Wave provides the tools to do realtime distributed coordination of a complex activity.  For example that activity might be a game of checkers, or developing a product plan, a conversation, the distribution of a todo list.  So Wave provides tools to solve the coordination problems that arise when you have a data structure distributed around and multiple parties all modifying it.  Wave adopts the same technique we use for source control,  optimistic  concurrency.  Everybody edits their local copy.  These edits may turn out to conflict with each other.  The resulting conflicts are resolved by some mechanism, which in the Wave terminology are given the math like name operational transforms.  In source control systems I’ve always called that conflict resolution.

A Wave document is said to consist of a set of wavelets which in turn contain one or more XML documents.  For example a Wave document representing a game might have wavelets for all the players, spectators, officials, the score board, game state, the moves, advertising, discussion threads, and individual comments, etc. etc.  Nothing in the Wave  specification  blocks out how all those wavelets manage to relate to each other.  Different activities will, of course have different kinds of constitute parts.  Nothing I’ve read yet specifies even the building blocks for things like users, bits of HTML text, etc.

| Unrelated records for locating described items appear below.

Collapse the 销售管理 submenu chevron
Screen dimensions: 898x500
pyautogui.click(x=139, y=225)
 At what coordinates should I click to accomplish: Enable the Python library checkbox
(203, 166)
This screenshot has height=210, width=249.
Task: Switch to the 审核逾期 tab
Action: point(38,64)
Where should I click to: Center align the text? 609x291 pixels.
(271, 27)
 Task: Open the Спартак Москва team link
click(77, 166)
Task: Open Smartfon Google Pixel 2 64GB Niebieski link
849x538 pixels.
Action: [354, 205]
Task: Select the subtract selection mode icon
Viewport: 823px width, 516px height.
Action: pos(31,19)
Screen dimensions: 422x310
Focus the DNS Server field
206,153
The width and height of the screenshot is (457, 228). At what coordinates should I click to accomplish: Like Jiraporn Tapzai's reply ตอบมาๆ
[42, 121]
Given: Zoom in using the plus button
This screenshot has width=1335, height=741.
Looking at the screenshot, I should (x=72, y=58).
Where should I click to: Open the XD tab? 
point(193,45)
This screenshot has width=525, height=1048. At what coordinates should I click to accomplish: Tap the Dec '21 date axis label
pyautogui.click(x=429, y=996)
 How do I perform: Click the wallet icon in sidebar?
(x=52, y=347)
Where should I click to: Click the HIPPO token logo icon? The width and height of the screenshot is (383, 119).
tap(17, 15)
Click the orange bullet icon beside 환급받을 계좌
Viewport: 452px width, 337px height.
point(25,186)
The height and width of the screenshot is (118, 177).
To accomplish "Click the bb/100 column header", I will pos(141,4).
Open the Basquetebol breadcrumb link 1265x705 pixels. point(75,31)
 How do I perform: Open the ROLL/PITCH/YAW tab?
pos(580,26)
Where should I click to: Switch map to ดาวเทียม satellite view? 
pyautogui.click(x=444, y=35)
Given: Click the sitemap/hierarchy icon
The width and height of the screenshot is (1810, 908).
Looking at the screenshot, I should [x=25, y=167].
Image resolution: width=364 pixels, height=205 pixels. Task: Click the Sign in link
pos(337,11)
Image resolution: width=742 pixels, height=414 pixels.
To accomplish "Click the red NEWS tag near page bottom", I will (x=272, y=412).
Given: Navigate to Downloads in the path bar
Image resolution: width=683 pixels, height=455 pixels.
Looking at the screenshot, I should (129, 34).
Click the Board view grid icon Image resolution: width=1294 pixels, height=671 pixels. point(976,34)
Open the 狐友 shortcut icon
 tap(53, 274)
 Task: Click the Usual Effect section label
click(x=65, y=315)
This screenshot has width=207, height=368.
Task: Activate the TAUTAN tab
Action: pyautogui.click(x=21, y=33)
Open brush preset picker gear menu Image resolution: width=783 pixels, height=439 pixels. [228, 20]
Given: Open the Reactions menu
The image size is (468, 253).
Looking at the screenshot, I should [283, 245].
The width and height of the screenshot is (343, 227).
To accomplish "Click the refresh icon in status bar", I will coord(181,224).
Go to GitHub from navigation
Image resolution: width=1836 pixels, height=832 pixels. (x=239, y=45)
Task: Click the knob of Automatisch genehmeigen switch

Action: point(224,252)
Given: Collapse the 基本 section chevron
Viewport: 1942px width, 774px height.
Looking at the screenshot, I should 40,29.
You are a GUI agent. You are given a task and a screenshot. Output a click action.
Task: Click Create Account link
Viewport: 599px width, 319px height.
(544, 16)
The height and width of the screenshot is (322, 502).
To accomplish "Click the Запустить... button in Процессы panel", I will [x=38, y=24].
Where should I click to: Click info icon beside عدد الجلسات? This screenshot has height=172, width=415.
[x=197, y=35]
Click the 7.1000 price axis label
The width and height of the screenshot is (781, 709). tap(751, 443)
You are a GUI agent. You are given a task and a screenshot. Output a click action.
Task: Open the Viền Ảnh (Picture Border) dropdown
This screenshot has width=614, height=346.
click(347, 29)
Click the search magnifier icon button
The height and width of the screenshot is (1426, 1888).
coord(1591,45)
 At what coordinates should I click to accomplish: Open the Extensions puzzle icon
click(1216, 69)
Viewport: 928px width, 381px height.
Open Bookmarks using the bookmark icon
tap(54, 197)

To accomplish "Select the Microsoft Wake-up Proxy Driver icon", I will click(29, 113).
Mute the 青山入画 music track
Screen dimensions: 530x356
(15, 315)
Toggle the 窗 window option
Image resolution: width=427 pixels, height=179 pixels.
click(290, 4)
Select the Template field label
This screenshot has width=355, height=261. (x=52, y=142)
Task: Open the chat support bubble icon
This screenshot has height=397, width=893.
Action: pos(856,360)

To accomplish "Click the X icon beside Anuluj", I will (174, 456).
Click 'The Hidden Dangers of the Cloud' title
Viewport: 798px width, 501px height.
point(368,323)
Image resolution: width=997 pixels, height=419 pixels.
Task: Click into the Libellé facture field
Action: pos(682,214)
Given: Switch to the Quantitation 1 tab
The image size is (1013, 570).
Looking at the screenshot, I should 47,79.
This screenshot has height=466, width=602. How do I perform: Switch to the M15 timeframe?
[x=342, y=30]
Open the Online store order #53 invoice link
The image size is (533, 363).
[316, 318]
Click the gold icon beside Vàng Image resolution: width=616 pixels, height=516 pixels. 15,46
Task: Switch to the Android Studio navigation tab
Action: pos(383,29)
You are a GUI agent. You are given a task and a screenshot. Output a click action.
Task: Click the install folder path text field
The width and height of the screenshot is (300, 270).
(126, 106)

But the spec does block out what the primitives are for editing the XML documents that constitute the atomic elements of the Wave.  Those operations are a small set of  editing  operations: move pointer, insert text, insert XML tag, split XML element.  It reminds you of using a text editor.

These are the operations which might give rise to conflict.  If Alice and Bob are working on the plan for a party and both change the budget for snacks those edits might both be represented by a series of operations (move to char 120, delete 5 characters, insert “25.00”); with Alice entering “25.00” and Bob entering “45.00”.  The protocol has a scheme for resolving this conflict.  It does not average the two!  It just picks one,  deterministically, and move on.

That’s about it.  But there are some entertaining bits piled on top that are fun, and necessary.  I’ll mention three of these: historical background, how this all gets federated, how access rights are managed.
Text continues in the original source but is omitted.